The duke, who was too high-spirited to brook being bearded in his own house, raised his hand to the bell to summon his servants, but paused on seeing the stern frown that gathered on MacGregor's face, and that his right hand was on the pistol in his girdle.
With a mock reverence Rob left his presence, reached the barbican, mounted his horse, and was soon galloping down Strathblane towards the banks of the Enrich.
The duke's first intention was to have him overtaken by a mounted party and made prisoner; but he speedily dismissed the idea, for to waylay one who had just left his own threshold would cover his name with disgrace and reprobation throughout the north; and, moreover, the castle of Mugdock was uncomfortably near the Highland frontier.
"No, no," he muttered; "'twere better that he should fall into other hands than mine, and find his way from thence to the castle of Dumbarton, or thekindlygallows of Crieff," for so the Highlanders ironically termed that formidable gibbet on which so many a sturdy cateran has taken his last farewell of the sun.
Full of his own thoughts, which were fiery and bitter, and feeling fully resolved to challenge Montrose to a combat, according to the laws of honour and of arms, Rob rode fast along the eastern shore of Loch Lomond: but darkness had set in before he drew near Inversnaid.
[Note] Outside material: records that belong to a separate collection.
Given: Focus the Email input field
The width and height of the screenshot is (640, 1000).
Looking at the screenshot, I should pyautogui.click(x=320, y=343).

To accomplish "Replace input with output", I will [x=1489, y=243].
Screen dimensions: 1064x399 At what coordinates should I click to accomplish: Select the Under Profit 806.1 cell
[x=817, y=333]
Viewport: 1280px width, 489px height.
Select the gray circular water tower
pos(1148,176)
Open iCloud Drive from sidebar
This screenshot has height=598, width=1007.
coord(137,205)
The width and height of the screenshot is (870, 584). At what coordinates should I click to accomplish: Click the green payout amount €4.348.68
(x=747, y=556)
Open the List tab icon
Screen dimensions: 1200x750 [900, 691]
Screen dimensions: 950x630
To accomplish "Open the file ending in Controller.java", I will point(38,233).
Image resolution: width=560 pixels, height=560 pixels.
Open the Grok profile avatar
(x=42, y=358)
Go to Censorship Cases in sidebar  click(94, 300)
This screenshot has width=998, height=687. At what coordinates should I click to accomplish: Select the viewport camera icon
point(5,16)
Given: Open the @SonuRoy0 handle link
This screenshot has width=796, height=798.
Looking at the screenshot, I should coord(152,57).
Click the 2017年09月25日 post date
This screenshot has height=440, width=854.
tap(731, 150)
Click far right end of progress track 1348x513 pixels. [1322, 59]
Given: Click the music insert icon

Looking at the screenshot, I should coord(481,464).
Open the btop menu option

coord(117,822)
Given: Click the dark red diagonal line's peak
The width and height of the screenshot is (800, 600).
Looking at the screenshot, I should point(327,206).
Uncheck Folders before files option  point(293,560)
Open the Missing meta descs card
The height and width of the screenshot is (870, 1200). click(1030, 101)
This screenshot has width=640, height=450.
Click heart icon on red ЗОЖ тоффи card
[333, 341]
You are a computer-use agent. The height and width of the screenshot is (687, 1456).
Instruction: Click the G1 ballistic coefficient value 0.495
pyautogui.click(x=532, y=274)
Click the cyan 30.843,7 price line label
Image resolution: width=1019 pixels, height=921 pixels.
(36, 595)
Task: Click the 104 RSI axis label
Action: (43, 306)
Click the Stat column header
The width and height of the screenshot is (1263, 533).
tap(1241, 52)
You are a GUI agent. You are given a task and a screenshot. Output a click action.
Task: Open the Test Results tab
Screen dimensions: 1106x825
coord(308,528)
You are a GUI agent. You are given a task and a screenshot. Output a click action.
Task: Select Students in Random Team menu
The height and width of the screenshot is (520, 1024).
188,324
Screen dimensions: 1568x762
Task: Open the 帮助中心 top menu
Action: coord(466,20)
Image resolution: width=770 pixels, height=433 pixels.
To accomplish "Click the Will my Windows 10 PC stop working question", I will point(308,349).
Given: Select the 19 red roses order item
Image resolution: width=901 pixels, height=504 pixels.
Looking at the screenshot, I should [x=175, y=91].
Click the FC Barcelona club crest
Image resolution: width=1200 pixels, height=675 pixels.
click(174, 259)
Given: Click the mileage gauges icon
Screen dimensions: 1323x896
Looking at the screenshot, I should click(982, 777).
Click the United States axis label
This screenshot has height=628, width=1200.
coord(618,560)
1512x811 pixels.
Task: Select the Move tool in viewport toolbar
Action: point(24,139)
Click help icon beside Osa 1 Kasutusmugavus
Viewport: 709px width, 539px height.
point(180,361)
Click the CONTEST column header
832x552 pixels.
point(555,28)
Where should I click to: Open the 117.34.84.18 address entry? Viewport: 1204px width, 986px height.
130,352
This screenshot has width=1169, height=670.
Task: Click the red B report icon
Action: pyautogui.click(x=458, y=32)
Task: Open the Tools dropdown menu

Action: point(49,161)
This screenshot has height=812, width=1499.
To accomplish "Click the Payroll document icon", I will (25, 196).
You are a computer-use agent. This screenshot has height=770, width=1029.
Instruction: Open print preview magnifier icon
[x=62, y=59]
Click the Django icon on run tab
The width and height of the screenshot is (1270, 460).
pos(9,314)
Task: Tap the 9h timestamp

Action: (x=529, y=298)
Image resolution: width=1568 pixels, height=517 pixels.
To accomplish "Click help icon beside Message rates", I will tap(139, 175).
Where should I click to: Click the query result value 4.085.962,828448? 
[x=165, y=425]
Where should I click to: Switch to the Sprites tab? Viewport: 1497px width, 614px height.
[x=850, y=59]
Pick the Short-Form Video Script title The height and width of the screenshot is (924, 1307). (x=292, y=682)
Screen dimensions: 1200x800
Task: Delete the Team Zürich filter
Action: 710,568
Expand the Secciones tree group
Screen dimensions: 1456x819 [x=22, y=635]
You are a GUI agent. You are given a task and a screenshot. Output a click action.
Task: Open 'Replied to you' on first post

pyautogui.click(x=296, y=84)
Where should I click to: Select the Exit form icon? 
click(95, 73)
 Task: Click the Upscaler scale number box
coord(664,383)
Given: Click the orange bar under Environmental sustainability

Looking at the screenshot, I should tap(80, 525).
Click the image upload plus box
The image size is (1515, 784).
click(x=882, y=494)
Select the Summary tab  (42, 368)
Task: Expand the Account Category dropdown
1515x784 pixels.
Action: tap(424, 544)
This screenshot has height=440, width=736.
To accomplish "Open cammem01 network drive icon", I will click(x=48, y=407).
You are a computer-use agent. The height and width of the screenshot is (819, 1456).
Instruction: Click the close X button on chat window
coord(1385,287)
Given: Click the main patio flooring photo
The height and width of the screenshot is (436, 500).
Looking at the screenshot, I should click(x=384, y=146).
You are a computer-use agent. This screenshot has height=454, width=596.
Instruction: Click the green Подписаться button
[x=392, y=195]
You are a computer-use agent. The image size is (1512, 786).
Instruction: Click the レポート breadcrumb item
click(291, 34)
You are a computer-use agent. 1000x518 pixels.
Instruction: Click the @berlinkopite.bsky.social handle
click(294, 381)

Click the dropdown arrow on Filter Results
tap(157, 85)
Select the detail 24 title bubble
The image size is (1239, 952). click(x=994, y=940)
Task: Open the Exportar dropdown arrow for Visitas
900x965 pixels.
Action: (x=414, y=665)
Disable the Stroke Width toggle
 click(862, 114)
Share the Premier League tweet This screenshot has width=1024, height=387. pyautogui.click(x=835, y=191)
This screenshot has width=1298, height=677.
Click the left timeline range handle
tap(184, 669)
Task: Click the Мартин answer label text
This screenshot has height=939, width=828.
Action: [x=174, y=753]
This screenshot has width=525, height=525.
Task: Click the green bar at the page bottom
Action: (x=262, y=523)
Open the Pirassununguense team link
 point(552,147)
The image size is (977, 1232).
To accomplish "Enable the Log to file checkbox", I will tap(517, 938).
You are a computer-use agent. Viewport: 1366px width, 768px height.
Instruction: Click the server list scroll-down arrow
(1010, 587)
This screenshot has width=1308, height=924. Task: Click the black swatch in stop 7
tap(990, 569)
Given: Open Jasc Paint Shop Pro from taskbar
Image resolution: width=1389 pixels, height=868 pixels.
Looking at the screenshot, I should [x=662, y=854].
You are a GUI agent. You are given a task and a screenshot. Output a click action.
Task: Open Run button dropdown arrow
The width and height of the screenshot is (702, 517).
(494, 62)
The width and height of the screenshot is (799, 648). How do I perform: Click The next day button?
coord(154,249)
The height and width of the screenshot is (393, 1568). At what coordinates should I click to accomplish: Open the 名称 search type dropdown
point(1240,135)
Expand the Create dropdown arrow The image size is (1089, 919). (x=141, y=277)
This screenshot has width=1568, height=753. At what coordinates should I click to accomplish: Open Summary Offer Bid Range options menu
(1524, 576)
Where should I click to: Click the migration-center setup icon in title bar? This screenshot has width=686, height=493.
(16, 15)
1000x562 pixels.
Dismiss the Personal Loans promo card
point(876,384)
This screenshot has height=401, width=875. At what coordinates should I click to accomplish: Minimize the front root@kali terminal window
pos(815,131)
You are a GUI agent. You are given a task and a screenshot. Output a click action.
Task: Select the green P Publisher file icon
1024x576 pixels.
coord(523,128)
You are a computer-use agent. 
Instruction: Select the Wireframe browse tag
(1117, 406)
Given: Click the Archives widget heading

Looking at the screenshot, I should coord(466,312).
Then his heart began to swell with other and kindlier emotions as he pictured his home and his household—his wife and their fairhaired children welcoming him back; and already their voices seemed to sound in his ears, and their smiling faces to come before him.
The moon had risen, and shed its light upon that lovely lake of many isles, on the vast shadowy masses of Ben Lomond and its wondrous scenery, through which the rugged pathway wound, overhung in some places by gloomy pines, by impending rocks, or the feathery sprays of the silver birch.
With scorn and defiance of Montrose, certain emotions of pride and security swelled the heart of MacGregor, as he rode on; for again he was at home—in the home of the swordsman and shepherd—the abode of the wolf and the eagle, where yet, in the garb of old Gaul—
The hunter of deer and the warrior trod,To his hills that encircle the sea.
From some points Loch Lomond resembled a great river, lying between lofty mountains, its bosom dotted with isles that are covered with trees, dark brushwood, or moss of emerald green. Bold headlands of rock seemed to jut forth in the water, which shone in the moonlight like a sheet of silver, and hills that were covered with wood filled up the background.
And there, in the moonlight, lay the loveliest of all Loch Lomond's green and woody isles, the MacGregors' burying-place—the Place of Sleep, Inchcailloch, or the Isle of Nuns, with its ruined chapel and all its solemn trees.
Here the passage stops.